Q: When will we reach two per cent inflation?

I think the way that we get to two per cent inflation is with a significant slowdown in the economy, potentially even a recession. If they (the Reserve Bank) were to go to 5.5% (the OCR) it would induce a recession for New Zealand and that may be the only wat we can get back to a two per cent inflation rate and obviously that means steeper house price declines in that environment. We're picking a 20% decline in house prices from peak to trough early next year (2023) so the housing market really does have to cool down and that's the likely scenario with the Reserve Bank continuing to lift interest rates.

Q: Are you worried about the big number of mortgages that are due to rollover from low fixed rates to much higher rates?

I am a little bit because there's a lot of mortgages that are refixing and refixing soon. Around 50% are due to be refixed over 2023 and they'll be moving from record low rates of 2% and 2.5% onto 6% and 7% rates. It's a few $1000 more in monthly mortgage interest rate payments so it will really hurt household budgets and really cool that household consumption.

Inflation in New Zealand is running at 7.2%, well above the 2% target. Photo / Getty Images

Higher interest rates have had a dampening effect on the housing market. Photo / Fiona Goodall

Q: Will there be mortgagee sales as a result?

We're not seeing it yet and I think it's hard to say because we've got such a strong labour market. Often when you have these mortgagee sales it's due to a weakening labour market but right now our labour market continues to be incredibly tight. We have an unemployment rate holding at record low levels of 3.3% while participation in the labour market is still very high. In that environment people are still relatively secure in their jobs, they are still getting their incomes, we won't have an income shock or anything so that should keep the housing market at least buoyant and mortgagee sales less likely. It's only when we start to see unemployment really rise that that becomes a more likely scenario.

Q: Any advice for people facing pain ahead?

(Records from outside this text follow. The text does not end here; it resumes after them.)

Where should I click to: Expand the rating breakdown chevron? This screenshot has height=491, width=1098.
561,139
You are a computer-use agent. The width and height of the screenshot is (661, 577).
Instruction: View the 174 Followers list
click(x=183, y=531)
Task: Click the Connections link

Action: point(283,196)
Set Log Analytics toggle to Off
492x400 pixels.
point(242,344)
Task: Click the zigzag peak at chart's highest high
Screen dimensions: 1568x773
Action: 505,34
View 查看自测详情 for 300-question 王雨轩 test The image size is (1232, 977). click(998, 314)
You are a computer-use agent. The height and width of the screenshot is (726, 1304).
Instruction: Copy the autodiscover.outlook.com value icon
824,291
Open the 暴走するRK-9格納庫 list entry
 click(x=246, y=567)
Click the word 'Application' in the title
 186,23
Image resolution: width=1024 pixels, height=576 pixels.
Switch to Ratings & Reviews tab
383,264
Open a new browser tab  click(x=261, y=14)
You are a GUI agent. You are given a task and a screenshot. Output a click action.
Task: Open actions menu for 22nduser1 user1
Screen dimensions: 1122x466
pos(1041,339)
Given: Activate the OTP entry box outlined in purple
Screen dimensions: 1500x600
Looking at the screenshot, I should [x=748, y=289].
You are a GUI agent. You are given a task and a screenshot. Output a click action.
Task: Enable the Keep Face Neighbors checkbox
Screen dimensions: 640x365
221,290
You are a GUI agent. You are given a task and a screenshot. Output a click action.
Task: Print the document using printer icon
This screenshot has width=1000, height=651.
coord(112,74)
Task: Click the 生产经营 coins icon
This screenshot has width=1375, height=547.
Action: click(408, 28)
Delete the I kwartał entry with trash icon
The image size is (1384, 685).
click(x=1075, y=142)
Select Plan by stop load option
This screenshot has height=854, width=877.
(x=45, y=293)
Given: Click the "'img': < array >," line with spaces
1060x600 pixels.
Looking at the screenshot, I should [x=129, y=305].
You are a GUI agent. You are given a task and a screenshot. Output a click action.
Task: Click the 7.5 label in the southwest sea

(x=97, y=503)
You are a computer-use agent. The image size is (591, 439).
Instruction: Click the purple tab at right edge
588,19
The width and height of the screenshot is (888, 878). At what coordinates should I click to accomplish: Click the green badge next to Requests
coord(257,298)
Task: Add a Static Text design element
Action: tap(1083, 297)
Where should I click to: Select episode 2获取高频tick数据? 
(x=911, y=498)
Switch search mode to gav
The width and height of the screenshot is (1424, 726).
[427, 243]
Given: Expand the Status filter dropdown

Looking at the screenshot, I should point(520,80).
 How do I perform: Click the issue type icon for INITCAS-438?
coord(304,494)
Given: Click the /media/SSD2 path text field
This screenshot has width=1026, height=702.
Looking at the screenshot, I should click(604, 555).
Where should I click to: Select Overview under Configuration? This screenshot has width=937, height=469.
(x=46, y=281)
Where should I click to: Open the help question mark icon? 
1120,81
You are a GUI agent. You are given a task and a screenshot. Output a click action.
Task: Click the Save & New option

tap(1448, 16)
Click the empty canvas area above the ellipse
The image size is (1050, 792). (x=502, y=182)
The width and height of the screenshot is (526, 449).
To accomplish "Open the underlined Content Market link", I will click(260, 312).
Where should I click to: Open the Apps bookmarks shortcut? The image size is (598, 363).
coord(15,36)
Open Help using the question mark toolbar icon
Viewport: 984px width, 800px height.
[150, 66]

I can't give financial advice necessarily but I think like many households, myself included, thinking about where they can make their cost savings. I think we might see a change in spending behaviour and that's something we're tracking here at KiwiBank with our spending tracker. We're already starting to see signs people are being a bit more conservative about how they're spending their money. You know, 2023 will be a tough year. If you're a homeowner and you're concerned about what the change in interest rates mean for you go to your bank and they'll help you out with the options that you have in front of you to be able to ride out next year.